Luther Head has come a long way in improving his once-disastrous defense to respectable levels. He also made several crisp passes, didn’t make any egregious mistakes, and knocked in a trey.
He’s not good at penetration, partially because he doesn’t have a great deal of talent, but moreover, because he doesn’t use ball screens well, coming off of screens too flat to allow defenders time to fight or squeeze their way through those screens to stay in front of him.
Donte Greene spent the game against the Nets going through the motions when the Kings ran sets that didn’t involve him, and he was habitually late on his rotations. This after reporting to camp out of shape and winding up in Paul Westphal’s doghouse. It’s time for this kid to grow up.
DeMarcus Cousins—2-8 FG, 10 REB, 1 AST, 1 TO, 8 PTS—is Sacramento’s prized rookie, but he can’t stay on the floor because of perpetual foul trouble. When showing on screens he has a tendency to jab at the ball, a needless exercise that will only continue to feed his foul problems, and when defending shot attempts, he throws his hands more forward than high, leading to more contact with opponents arms than the ball.

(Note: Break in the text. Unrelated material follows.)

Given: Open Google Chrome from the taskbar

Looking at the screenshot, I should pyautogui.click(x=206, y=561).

When guarding the post or defending cross-screens, he’s all about fighting and shoving with his upper body than using any kind of positional advantage, and he’s flat-footed as a defender.
Offensively, Cousins’ foot work is slow and clumsy, and none of his moves—a mechanical right hook, an awkward step through, a clumsy baseline spin—are executed with any degree of grace.

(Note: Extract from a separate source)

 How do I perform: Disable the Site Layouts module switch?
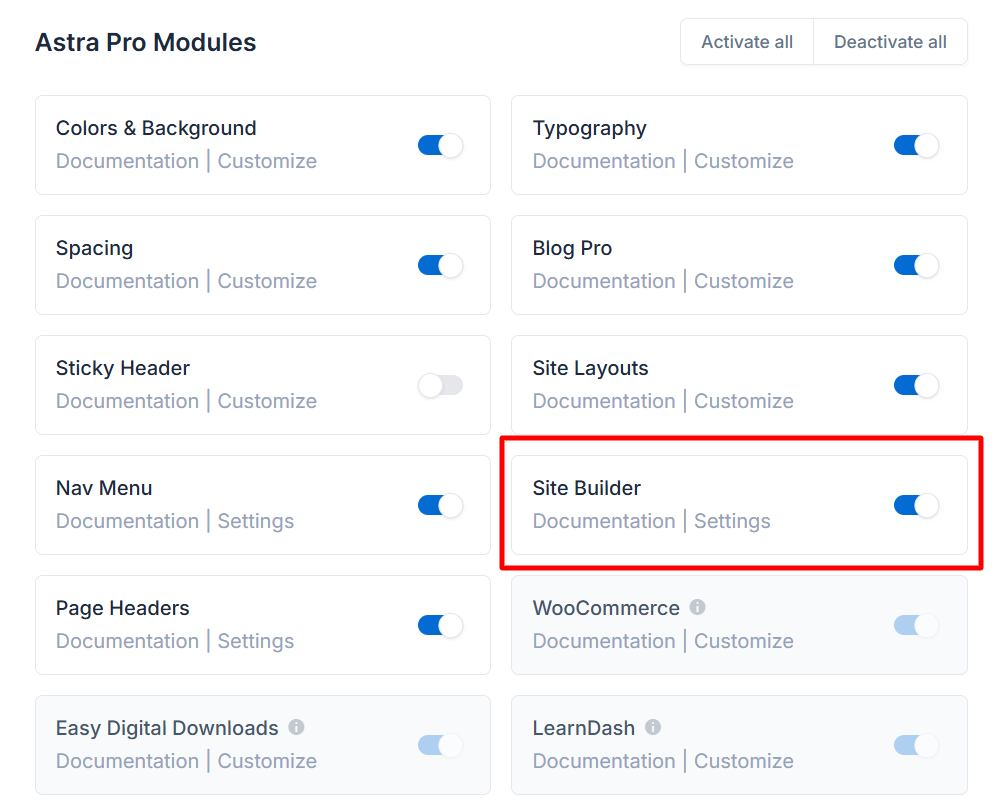916,385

What Cousins did do well was read double teams and make the appropriate pass to both spot-up shooters and cutters, no easy task, and he always, always boxed out. He also has good touch on his shot, and executed an impressive high-arching, reverse pivot fadeaway jumper that dropped in—shades of Rasheed Wallace.
Until Cousins unlearns his bad defensive habits he’ll be hard-pressed to improve because he’ll never be on the floor. Until he improves his footwork, he’ll be predictable to defend by good defenses. At the very least, he has good potential as a rebounder and help defender, though the Kings need him to develop to move Landry to a sixth-man role off the bench.
Beno Udrih—5-9 FG, 2-3 3FG, 3 AST, 0 TO, 12 PTS—is a good backup point guard because he has good vision, takes care of the ball, and has an accurate mid-range jumper. Against the Nets, Udrih’s clutch three in the final seconds eventually iced the game. However, Udrih is another poor defender who lacks the athleticism to stay in front of most NBA point guards, hence why pairing him with Evans gets problematic.
Francisco Garcia—3-7FG, 7 PTS—is little more than a streaky, inconsistent scorer who only has eyes on the basket.
Jason Thompson knocked down an 18-footer, was active in tracking down three rebounds, and played some effective defense in contesting a Jordan Farmar drive, and stuffing a Derrick Favors layup, though he tends to get pushed around down low because of his thin frame.
What will the Kings need to rule the Western Conference?
A defensive minded guard or wing who can shoot the three.
Evans to improve his passing, his decision making, his jump shooting, his left hand, and his defense, while also developing either a floater, or a short jumper.
Because of Landry’s limitations, he’d be best served as a designated second-unit scorer. To
facilitate that, Cousins needs to improve his offensive game to become the designated frontcourt scorer.
A power forward with three-point range to take advantage of Evans’ drive-and-kick game.
Greene to take the game more seriously.
Omri Casspi to get tougher.
In lieu of the above two, one more creative wing scorer or a wing defender who can shoot.
The entire team to start committing itself to playing defense on every possession.
Right now, Sacramento’s offense, while raw and rugged, at least has the right idea. Westphal calls a lot of split cuts that take advantage of Cousins’ and Dalembert’s passing, and the players play with physicality and aggressiveness.
However, as the Kings’ defense rests, so too does the approach of their potentially bright future.